• Material provided:
####
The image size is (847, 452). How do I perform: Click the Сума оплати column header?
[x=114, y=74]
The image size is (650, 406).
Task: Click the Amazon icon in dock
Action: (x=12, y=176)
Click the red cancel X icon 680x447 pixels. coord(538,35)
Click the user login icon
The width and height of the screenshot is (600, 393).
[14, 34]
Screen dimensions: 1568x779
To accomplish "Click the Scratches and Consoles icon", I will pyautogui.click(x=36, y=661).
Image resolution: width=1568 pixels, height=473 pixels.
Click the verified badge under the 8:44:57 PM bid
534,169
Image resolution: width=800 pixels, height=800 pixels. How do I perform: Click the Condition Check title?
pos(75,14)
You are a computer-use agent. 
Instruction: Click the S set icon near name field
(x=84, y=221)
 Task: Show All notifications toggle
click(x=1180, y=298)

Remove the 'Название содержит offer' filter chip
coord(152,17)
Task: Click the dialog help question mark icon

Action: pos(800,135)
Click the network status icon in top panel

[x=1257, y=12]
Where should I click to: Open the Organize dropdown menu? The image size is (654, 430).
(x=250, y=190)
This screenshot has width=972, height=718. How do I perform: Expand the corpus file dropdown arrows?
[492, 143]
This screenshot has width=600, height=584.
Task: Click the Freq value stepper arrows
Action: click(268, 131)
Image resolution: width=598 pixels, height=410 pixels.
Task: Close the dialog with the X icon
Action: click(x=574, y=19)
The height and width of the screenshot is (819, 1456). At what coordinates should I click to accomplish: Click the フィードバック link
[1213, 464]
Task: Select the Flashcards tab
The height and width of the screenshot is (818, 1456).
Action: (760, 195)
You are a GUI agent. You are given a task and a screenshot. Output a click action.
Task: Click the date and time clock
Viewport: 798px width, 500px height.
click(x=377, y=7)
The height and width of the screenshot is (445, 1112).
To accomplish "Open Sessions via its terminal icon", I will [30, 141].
####
• Job:
Reproduce the items between the line holding "Click the network status icon in top panel" and the line holding "Action: click(x=574, y=19)", inclusive, keeping each line unchanged.

• Complete output:
Click the network status icon in top panel

[x=1257, y=12]
Where should I click to: Open the Organize dropdown menu? The image size is (654, 430).
(x=250, y=190)
This screenshot has width=972, height=718. How do I perform: Expand the corpus file dropdown arrows?
[492, 143]
This screenshot has width=600, height=584.
Task: Click the Freq value stepper arrows
Action: click(268, 131)
Image resolution: width=598 pixels, height=410 pixels.
Task: Close the dialog with the X icon
Action: click(x=574, y=19)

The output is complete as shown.